Kahneman e Smith hanno scoperto che la mente funziona in due modi diversi, uno lo potremmo definire quello istintivo (veloce), se camminiamo per strada soprappensiero siamo comunque in grado di evitare gli ostacoli, e l’altro razionale (lento), se qualcuno ci chiede che ore sono per prima cosa ci fermiamo e poi guardiamo l’orologio.

Il problema dei nostri comportamenti antieconomici è che cerchiamo di rispondere a situazioni razionali in modo istintivo e quindi tutti tendiamo a stimare i tempi di un progetto più brevi di quello che statisticamente è storicizzato, e di fare scelte antieconomiche se non riusciamo ad accedere alla nostra mente razionale.

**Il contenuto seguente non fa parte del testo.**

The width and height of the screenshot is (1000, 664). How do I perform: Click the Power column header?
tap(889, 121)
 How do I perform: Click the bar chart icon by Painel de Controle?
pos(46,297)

Ovviamente questo non copre tutti i possibili errori percettivi a cui quotidianamente andiamo incontro, quindi impariamo che si chiamano Bias.

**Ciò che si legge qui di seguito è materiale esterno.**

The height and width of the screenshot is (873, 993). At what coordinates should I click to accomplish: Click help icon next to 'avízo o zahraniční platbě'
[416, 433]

immagine originale: https://www.visualcapitalist.com/wp-content/uploads/2021/08/all-188-cognitive-biases.html

E state attenti ai paradossi: Paradossi

L’errore sostanziale

«Se qualcosa può andare male, lo farà sicuramente» – Legge di Murphy

Arrivati a questo punto potremmo quasi dire che l’errore sostanziale è il più chiaro con cui possiamo avere a che fare. A questo riguardo quando spiego ai ragazzi che cosa impara un programmatore nel tempo, dico sempre che la prima cosa che fa è sbagliare, la seconda è sbagliare ancora e la terza tentare di sbagliare di meno. La programmazione è prevalentemente scrittura, quindi si possono fare errori grammaticali, logici, tassonomici e matematici, più tutti quelli che solo usando un computer scoprirai. Però il piacere della sfida, il fatto che di solito rimediare ad un errore consolida il tuo programma e la soddisfazione del cliente fanno il piacere di questo lavoro. Assomiglia molto al lavoro di un progettista che disegna parti meccaniche.

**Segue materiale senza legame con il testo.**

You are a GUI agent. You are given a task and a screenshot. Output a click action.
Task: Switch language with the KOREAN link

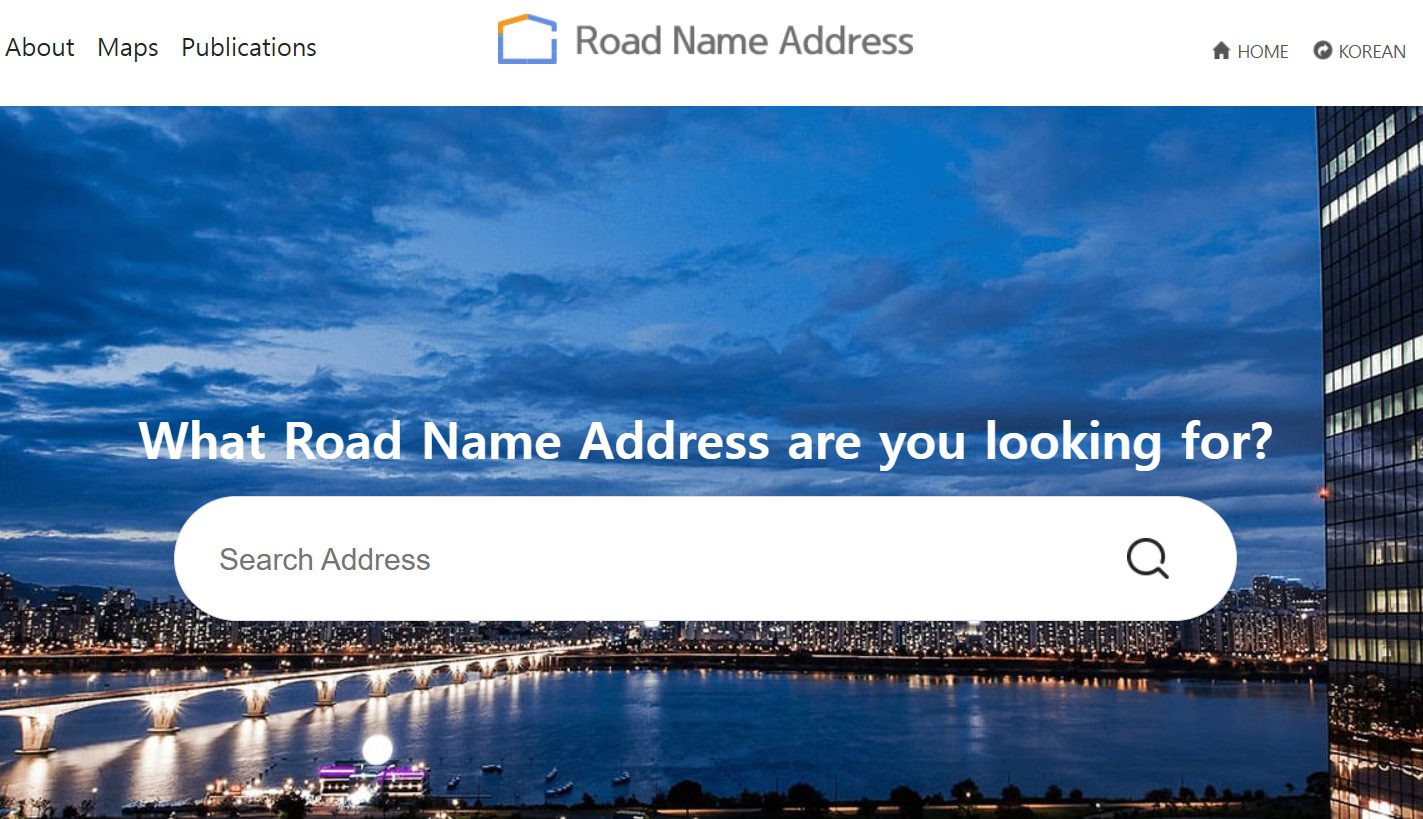point(1372,51)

Eppure, l’errore è alla base di molte applicazioni dell’intelligenza artificiale. Quando spiego ai ragazzi cosa può fare una rete neurale, facciamo un gioco con cui loro devono arrivare a un obiettivo tradotto in una cifra di danaro. Durante il gioco ricevono le informazioni di dove sono arrivati rispetto all’obiettivo, solo dopo aver agito senza sapere cosa hanno fatto gli altri. Dopo qualche giocata la differenza dall’obiettivo si assesta fino a ridursi in modo soddisfacente.

Durante il gioco devo usare la parola DIFFERENZA, mentre nel caso specifico si chiamerebbe ERRORE, ma ho notato che se uso la parola errore tutti si deprimono e il perché l’ho spiegato sopra.

Il lavoro della rete neurale in questo caso è proprio quello di ottimizzare la soluzione di un problema di cui non abbiamo tutte le informazioni, semplicemente facendo una serie di tentativi dopo aver calcolato un possibile CORRETTORE all’ERRORE. La differenza fra gli esseri umani che giocano è la rete neurale è che la rete neurale risolve lo stesso gioco che è durato circa quarantacinque minuti in pochi millesimi di secondo.

Tendenzialmente gli errori si insinuano dovunque, ad esempio tutti i Bias, i pregiudizi che ogni cultura comporta, si trascinano inconsapevolmente nelle opere che creiamo, anche nell’intelligenza artificiale, vedi il filmato di Quante storie dal minuto 23.30 al link: https://www.raiplay.it/video/2022/11/Quante-storie—Puntata-del-09112022-54083854-f539-433e-80db-f1f757e86d24.html

L’ispirazione su questo tema mi è venuta nel 2012 quando l’ingegner Pastorino, figura storica dell’imprenditoria lecchese, ha fatto un intervento al master Lecco 100 sul tema dell’errore. Non dimenticherò mai quando disse: “Dal successo non si impara, dall’errore si impara sempre. Quasi sempre si può correggere un errore, molto spesso si può sfruttare.”